ABI
Abstract
This page is a work in progress.
Table of
Definitions
ABI
In general (not considering C++), an Application Binary Interface is an interface between compiled code modules. “Compiled” implies the modules contain machine code, rather than human-readable source code.
When we consider C++, the ABI for a platform defines how a compiler generates machine code for several language features. The Itanium ABI provides a convenient definition; it is both general enough to be correct and specific enough to be interesting:
[The C++ ABI is] the object code interfaces between different user-provided C++ program fragments and between those fragments and the implementation-provided runtime and libraries. This includes the memory layout for C++ data objects, including both predefined and user-defined data types, as well as internal compiler generated objects such as virtual tables. It also includes function calling interfaces, exception handling interfaces, global naming, and various object code conventions.
We look a bit closer at some of these language features below.

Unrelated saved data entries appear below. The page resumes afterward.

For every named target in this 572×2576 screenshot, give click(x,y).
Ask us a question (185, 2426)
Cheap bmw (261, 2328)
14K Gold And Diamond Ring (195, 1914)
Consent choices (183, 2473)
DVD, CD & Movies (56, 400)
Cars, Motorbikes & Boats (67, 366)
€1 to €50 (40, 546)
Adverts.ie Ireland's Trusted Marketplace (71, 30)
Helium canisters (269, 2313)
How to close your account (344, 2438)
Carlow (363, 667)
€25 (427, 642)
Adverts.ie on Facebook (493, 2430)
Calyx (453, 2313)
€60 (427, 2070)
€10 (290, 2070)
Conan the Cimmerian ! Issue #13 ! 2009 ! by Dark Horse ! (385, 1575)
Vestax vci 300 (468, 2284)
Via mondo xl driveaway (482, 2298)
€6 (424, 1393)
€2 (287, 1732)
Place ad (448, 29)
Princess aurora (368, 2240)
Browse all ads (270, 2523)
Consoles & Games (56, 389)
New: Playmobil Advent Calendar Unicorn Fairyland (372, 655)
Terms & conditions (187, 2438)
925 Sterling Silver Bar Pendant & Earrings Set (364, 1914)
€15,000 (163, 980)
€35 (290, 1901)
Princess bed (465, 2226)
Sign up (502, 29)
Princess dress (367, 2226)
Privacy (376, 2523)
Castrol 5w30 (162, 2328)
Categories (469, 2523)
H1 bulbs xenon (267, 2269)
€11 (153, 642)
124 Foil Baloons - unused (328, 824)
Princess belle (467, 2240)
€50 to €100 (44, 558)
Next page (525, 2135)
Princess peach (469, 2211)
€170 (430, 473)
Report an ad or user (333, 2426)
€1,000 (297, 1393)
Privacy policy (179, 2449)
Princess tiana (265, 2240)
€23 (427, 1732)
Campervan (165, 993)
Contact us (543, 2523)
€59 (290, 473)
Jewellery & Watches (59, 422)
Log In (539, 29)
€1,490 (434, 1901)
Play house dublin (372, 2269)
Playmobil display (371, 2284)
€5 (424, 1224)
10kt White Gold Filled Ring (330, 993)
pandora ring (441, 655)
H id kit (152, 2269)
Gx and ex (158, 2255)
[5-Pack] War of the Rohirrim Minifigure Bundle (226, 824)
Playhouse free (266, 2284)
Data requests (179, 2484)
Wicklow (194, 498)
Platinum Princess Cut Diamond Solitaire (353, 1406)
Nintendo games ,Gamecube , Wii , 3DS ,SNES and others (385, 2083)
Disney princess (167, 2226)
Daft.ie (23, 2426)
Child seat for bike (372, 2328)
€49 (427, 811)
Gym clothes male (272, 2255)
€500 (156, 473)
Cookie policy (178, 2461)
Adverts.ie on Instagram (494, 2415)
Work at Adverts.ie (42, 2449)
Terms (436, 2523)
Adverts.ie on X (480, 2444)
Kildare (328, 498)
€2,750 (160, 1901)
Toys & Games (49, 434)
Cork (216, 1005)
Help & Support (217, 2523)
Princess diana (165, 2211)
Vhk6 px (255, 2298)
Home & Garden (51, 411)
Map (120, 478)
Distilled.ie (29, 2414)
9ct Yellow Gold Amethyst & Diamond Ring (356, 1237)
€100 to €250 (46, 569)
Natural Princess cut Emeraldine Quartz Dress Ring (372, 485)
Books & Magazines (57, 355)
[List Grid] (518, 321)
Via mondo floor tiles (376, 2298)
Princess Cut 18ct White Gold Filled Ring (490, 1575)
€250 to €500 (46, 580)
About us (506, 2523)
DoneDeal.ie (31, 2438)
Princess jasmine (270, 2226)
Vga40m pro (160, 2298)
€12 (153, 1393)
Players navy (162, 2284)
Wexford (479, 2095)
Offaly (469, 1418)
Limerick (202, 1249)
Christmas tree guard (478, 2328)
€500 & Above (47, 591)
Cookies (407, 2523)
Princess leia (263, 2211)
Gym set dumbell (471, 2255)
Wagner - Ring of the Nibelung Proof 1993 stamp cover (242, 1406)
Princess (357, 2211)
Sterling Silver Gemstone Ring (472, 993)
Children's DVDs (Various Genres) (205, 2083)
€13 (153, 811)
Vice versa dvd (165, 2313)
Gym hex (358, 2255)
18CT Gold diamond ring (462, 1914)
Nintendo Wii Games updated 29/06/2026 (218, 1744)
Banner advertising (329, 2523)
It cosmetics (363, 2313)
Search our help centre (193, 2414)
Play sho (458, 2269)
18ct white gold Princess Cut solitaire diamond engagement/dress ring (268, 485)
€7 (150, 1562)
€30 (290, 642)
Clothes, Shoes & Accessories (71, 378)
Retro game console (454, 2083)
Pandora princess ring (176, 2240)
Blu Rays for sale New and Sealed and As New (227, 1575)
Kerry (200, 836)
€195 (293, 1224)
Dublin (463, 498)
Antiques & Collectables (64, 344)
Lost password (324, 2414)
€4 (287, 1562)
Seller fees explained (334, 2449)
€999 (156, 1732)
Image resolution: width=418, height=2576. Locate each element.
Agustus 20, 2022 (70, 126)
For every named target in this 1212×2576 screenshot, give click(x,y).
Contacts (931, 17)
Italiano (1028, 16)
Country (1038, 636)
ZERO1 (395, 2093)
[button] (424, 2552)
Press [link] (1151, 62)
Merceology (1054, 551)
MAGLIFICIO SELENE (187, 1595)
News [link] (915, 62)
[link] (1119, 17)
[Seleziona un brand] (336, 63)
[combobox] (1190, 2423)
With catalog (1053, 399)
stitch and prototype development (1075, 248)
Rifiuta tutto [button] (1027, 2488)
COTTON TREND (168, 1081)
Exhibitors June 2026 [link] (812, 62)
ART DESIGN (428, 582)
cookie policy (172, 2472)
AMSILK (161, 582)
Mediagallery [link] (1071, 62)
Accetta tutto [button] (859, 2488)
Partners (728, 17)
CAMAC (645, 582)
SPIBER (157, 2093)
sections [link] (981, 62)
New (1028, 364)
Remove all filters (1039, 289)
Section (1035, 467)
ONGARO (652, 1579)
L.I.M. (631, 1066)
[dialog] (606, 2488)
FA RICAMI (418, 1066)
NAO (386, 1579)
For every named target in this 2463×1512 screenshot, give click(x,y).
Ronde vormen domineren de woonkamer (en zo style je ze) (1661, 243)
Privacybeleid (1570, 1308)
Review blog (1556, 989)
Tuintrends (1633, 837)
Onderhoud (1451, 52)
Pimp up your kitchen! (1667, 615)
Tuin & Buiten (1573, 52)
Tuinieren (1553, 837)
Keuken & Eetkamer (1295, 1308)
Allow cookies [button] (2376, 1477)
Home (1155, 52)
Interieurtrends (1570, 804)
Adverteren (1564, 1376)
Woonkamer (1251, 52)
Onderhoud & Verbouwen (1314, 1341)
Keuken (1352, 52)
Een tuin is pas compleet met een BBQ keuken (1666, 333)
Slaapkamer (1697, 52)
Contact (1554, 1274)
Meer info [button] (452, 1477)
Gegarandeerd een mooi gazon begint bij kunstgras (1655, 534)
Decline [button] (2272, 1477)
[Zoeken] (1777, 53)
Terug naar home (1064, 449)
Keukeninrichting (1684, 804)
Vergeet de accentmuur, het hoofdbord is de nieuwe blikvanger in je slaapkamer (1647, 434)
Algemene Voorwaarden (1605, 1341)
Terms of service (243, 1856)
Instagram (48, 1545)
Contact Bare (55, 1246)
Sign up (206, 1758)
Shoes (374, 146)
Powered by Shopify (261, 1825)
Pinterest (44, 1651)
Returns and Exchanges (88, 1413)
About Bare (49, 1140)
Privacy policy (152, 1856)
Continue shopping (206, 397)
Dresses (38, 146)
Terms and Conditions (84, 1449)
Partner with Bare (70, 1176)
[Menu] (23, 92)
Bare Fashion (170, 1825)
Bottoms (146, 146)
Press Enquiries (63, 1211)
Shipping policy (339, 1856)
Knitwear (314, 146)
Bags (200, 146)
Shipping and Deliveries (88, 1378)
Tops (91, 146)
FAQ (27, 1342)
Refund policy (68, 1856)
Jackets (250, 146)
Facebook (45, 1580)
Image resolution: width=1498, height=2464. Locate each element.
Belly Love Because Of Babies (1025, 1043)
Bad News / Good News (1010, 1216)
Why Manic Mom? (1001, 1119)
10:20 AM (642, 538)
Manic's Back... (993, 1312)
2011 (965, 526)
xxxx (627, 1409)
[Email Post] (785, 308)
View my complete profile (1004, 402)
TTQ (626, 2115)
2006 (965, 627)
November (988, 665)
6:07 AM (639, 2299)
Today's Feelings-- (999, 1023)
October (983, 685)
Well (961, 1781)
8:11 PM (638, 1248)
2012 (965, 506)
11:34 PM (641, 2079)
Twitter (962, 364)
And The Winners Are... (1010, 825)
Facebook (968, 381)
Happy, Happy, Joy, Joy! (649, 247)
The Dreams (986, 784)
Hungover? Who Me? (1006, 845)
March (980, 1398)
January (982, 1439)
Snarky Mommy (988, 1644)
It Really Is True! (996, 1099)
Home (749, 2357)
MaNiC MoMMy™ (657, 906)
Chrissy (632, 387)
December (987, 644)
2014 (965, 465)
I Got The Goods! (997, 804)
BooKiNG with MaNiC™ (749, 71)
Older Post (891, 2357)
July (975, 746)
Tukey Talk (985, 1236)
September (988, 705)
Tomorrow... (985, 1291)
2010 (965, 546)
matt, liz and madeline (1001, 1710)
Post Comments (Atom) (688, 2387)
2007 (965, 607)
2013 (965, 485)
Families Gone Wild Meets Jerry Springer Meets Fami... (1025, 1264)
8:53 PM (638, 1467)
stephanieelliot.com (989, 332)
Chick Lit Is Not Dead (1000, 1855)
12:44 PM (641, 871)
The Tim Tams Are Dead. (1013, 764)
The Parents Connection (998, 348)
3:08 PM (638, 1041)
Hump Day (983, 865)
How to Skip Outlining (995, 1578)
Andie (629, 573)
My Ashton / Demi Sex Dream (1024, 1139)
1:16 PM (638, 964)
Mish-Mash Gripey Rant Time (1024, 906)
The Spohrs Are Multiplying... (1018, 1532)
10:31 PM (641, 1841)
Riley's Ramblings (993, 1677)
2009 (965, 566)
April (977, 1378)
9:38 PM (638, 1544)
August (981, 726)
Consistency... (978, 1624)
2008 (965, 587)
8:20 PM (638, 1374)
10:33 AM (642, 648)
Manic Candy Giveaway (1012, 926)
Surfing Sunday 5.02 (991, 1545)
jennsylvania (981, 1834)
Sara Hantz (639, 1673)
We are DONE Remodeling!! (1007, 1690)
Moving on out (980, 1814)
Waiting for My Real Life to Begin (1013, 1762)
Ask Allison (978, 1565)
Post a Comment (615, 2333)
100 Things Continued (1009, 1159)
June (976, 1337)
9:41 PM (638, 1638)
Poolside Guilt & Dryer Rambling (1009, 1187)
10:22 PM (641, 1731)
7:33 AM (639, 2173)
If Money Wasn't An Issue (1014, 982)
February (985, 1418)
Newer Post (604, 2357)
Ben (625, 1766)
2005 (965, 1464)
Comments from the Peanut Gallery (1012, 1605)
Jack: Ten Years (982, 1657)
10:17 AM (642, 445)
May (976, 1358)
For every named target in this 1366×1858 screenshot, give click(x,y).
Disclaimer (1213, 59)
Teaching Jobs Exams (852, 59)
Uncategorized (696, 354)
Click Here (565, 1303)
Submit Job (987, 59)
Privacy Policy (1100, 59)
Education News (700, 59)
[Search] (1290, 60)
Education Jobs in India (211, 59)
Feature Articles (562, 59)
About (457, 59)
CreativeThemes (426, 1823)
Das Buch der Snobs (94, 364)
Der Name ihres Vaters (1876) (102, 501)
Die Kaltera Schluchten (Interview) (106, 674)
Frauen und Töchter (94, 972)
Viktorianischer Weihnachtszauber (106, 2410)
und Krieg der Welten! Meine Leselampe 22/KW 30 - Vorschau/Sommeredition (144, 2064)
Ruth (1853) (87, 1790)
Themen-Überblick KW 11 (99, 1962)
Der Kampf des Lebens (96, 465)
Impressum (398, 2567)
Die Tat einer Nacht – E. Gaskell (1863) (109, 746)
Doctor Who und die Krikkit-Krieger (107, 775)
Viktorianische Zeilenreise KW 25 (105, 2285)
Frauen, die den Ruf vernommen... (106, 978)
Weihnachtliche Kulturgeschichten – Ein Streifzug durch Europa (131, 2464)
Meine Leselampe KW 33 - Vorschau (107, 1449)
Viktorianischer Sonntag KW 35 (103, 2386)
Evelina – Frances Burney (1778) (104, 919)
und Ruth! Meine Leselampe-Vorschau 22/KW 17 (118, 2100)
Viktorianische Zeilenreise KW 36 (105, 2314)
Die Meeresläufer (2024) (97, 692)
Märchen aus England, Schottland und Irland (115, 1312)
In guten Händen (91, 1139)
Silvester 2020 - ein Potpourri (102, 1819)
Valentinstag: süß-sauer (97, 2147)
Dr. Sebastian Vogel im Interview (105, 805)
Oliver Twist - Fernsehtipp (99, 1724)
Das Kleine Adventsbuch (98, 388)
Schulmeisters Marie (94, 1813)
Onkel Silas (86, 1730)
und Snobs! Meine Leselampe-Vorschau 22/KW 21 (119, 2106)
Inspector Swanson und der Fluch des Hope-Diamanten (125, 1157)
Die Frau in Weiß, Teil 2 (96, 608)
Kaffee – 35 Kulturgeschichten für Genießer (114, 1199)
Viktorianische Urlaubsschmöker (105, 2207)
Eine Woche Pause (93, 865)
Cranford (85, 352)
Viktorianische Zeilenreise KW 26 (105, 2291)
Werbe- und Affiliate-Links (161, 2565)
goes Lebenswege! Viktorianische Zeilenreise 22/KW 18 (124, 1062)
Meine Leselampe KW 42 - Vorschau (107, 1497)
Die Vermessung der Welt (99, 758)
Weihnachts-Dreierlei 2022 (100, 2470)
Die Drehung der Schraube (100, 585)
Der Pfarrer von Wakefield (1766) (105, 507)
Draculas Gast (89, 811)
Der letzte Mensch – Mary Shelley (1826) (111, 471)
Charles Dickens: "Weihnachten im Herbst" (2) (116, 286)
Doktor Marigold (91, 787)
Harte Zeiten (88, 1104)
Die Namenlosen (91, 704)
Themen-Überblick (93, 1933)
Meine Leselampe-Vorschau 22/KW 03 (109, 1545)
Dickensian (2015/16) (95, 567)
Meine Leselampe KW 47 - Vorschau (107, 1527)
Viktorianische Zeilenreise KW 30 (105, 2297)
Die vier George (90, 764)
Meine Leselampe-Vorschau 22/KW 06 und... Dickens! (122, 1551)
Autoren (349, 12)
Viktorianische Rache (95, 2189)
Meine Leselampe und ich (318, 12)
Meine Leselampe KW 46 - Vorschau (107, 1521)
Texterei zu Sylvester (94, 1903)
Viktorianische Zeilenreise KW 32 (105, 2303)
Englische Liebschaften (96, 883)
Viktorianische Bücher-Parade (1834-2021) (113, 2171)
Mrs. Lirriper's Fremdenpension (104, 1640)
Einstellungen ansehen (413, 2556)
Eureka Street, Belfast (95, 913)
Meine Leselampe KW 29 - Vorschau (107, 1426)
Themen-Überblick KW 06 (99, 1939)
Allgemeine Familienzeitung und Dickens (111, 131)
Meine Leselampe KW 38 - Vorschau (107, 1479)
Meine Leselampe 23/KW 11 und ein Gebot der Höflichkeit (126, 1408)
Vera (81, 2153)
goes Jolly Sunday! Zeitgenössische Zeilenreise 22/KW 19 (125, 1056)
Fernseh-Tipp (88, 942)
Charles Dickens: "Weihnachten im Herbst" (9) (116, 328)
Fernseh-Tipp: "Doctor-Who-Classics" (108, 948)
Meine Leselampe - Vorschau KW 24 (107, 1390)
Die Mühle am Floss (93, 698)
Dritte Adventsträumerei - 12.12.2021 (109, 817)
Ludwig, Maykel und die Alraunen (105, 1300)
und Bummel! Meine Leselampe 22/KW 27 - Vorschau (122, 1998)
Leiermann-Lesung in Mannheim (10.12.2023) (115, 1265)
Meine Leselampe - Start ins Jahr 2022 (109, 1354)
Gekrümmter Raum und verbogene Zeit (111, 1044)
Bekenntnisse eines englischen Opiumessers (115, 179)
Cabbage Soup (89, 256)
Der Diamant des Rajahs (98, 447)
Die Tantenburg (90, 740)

REVIEW(sean): Is Itanium’s list of language features sufficiently exhaustive for our needs?
Note: above we say, “the ABI for a platform”, rather than “the C++ Standard ABI”. Indeed, an ABI is only relevant when considering specific compilers and hardware, and the C++ Standard does not attempt to standardize an ABI for all conforming platforms. It does, however, enforce certain restrictions that have impacts on any ABI, such as alignment requirements for standard types. CITATION NEEDED.
Memory Layout for Objects & Virtual Tables
Do base class members come before or after the derived members? Multiple inheritance: left to right? right to left? pack anything cleverly? Note this is where the Empty Base Optimization takes place.
Calling Conventions
For Itanium, For trivial types, same as C For non trivial types: 1. Allocate space for the class on the stack 2. The caller invokes the copy constructor 3. The address is passed as a normal argument 4. The caller invokes the destructor.
This convention is arbitrary. The only way compiled modules know to behave this way is by adhering to the convention. A precompiled binary cannot (easily? at all?) change its convention without recompiling.
Triviality of class can determines whether a struct is passed in registers or on the stack; defaulting destructors can break this ~Foo() = default
vs ~Foo() {}
.
Exception Handling
Name Mangling
Other
Vtable layout, RTTI Layout Exception Handling
One Definition Rule (ODR)
ODR in the Standard ODR in cppreference
“Why can’t the linker catch these?”
ODR-used
I’ll make the argument that you already know what ODR-used means, just with a different intuition. To ODR-use a name is to use it in some way that requires the definition to be present at link time. If you’ve ever gotten a linker error, that means you’ve ODR-used an entity, and the linker could not find the definition.
Naturally, then, forward declarations
1
2
3
4
void foo(); // like this,
class T bar(class U u); // or this,
class V; // or this,
using X = Baz; // or this (since Baz may be incomplete at this line)
would not constitute ODR-use. By contrast, each of these lines:
1
2
foo(); // calling a function
T my_t; // declaring a variable of a specific type
does constitute ODR-use. And of course, this is not exhaustive. How many ways can you think of to cause a linker error? They’re all examples of ODR-using a name.
In summary, you can think of “ODR-used” as “possibly causing a linker error”.
TODO: Cover the cases where this intuition is misguided. TODO: Add some examples with static data members, that’s where stuff gets a bit wonky.